Went to Vand... site to check out the Crowtan. It is an acid pickle using salt and some possible tanning agents. That is why the skin turns white and why you must baking soda the hide and liquid to neutralize.

So the only step skipped is the double salt which I would not skip....IMHO.

Starting with a good double salt assures no hair slip and good tanning results that last for years.

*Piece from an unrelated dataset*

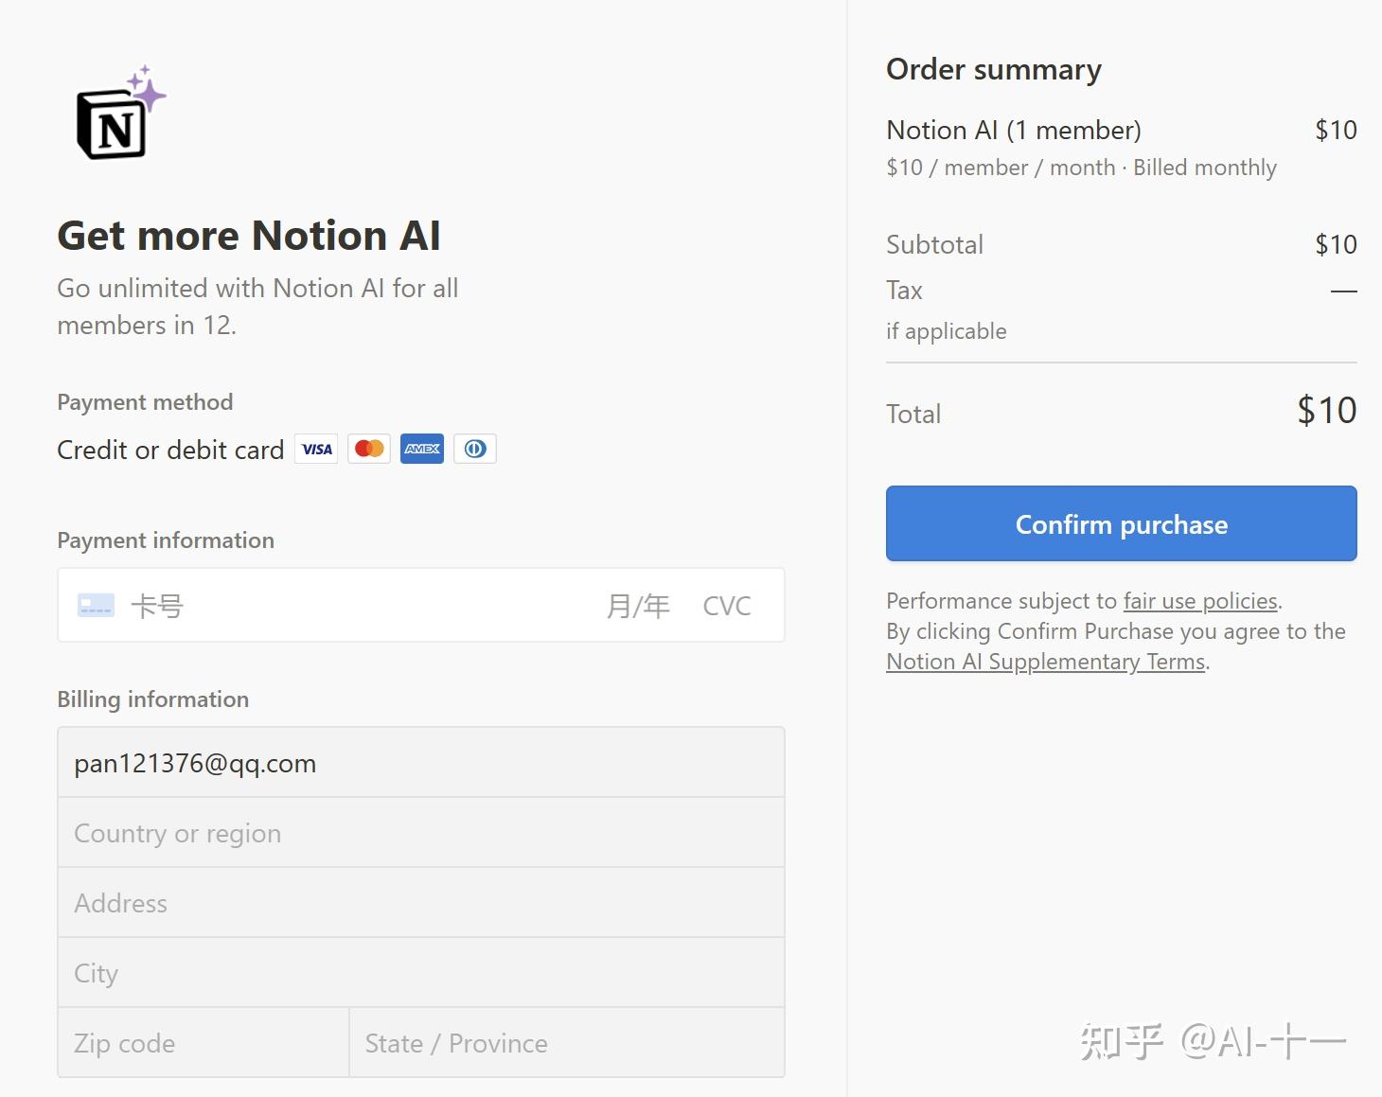Click the Mastercard icon
Image resolution: width=1382 pixels, height=1097 pixels.
coord(369,449)
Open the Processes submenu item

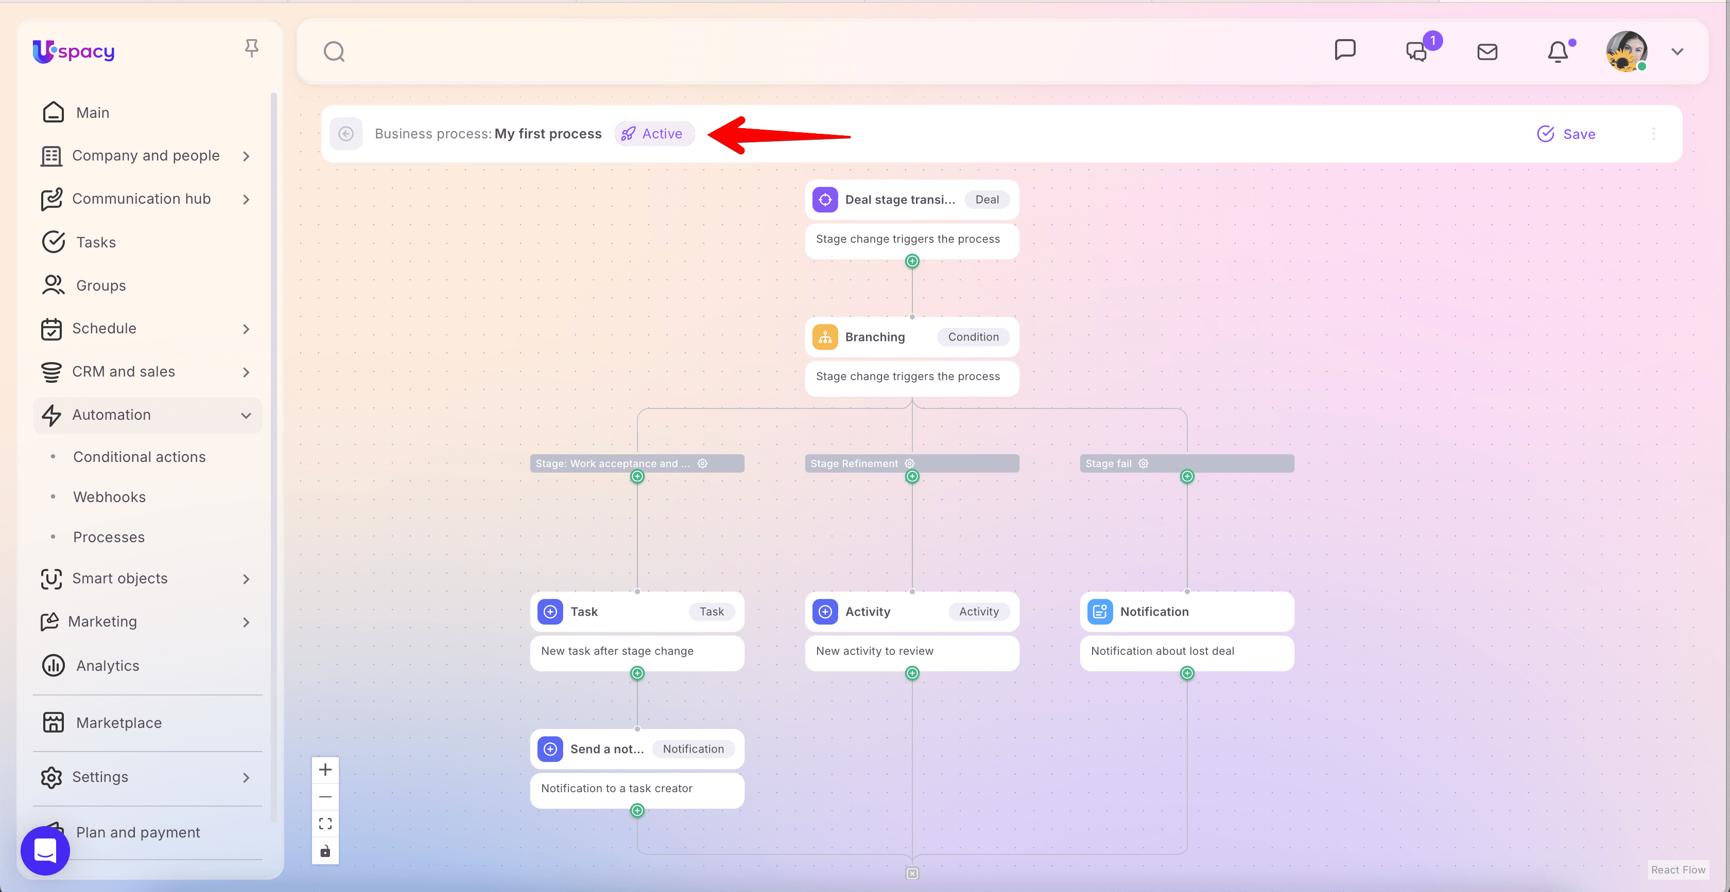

Good to learn basic methods before you "Skip Steps".

again IMHO


----------



## kahoff

keebes4 thanks for the advice. This might let you know how much of an amature I am but thanks to someone elses advice I got on taxidermy.net and saw a forum about just tanning an ear with the cartlidge still attached to the inner ear and then removing the cartlidge later. I just didn't think the tan would work until after the cartlidge had already been removed. Well it may be too late for this cape but in the future, would using krowtan work like this? I am getting ready to use Rinehart tanning cream on this cape to see how it works. I think it is similar to Krowtan because it is basically a one step tanning process. as far as I know you salt for 1 day, then brush on tanning cream and let sit for one day. Also this is another dumb question but do you even have to remove the cartlidge in the ear? I thought I saw something that said you did not. Wouldn't it rot?


----------



## TimberlandTaxi

Ear openers are only used to turn the outside of the ear. To remove the cartilage from the inner ear skin you must do it by hand. You can tan the skin before removing the cartilage with no problems. The cartilage can (and should) be left in when using the bonded ear method, but should be removed IMO whenever using liners.


----------



## JerseyJays

tan before worrying about the front of the ear skin. just spread apart the back side for now. once back, fold and sllice the cartlige (not too deep through the skin on the front) and then peel by hand..
i've had this work easy, and ive had it take an hr..... all depends on the deer.
also, if you start to pull hair through, stop and try from another angle...'

this step can be a peice of cake, or a pain in the butt... good luck, hope you get an easy one


----------